(An excerpt from a dataset)
______
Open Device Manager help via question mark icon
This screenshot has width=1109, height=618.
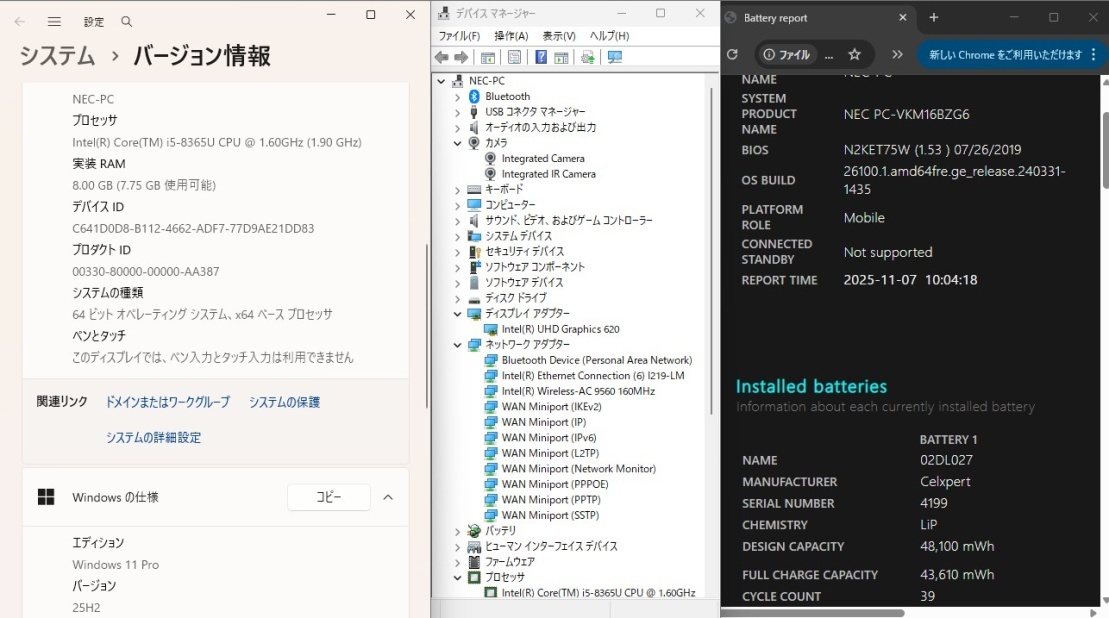[539, 57]
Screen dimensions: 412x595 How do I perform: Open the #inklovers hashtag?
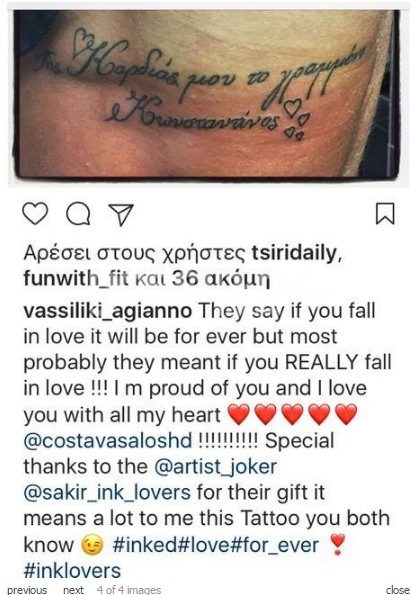tap(72, 571)

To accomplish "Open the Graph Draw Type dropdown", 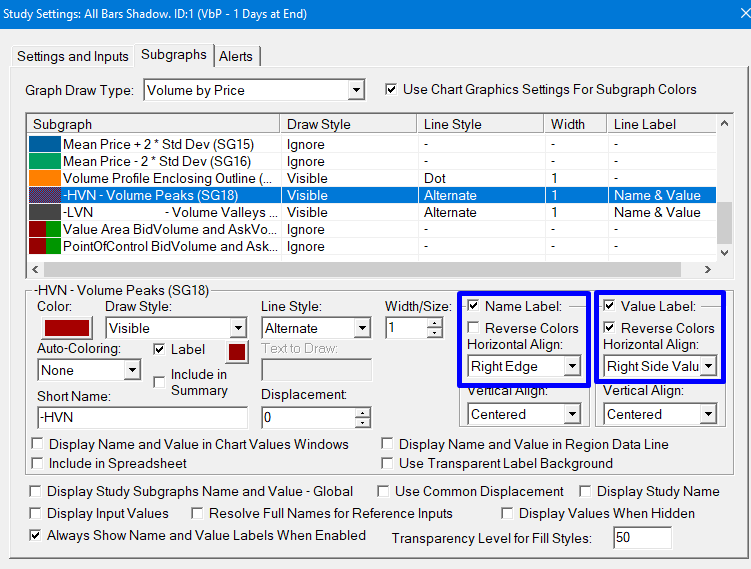I will tap(356, 91).
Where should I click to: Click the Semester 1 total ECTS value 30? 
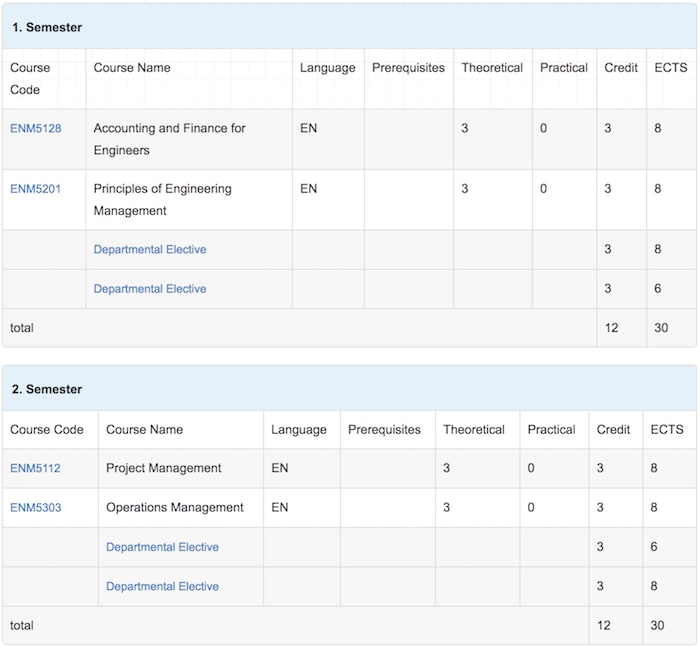661,328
______
* **WRITTEN PROBLEM**:
Can you reproduce the data from the line containing "Where should I" through the end of the data, inclusive, with the requests kept and every coordinate in the answers offset by 18? Leave the pictures out of your reply.

* **SOLUTION FOR THIS EXERCISE**:
Where should I click to: Click the Semester 1 total ECTS value 30? 
679,346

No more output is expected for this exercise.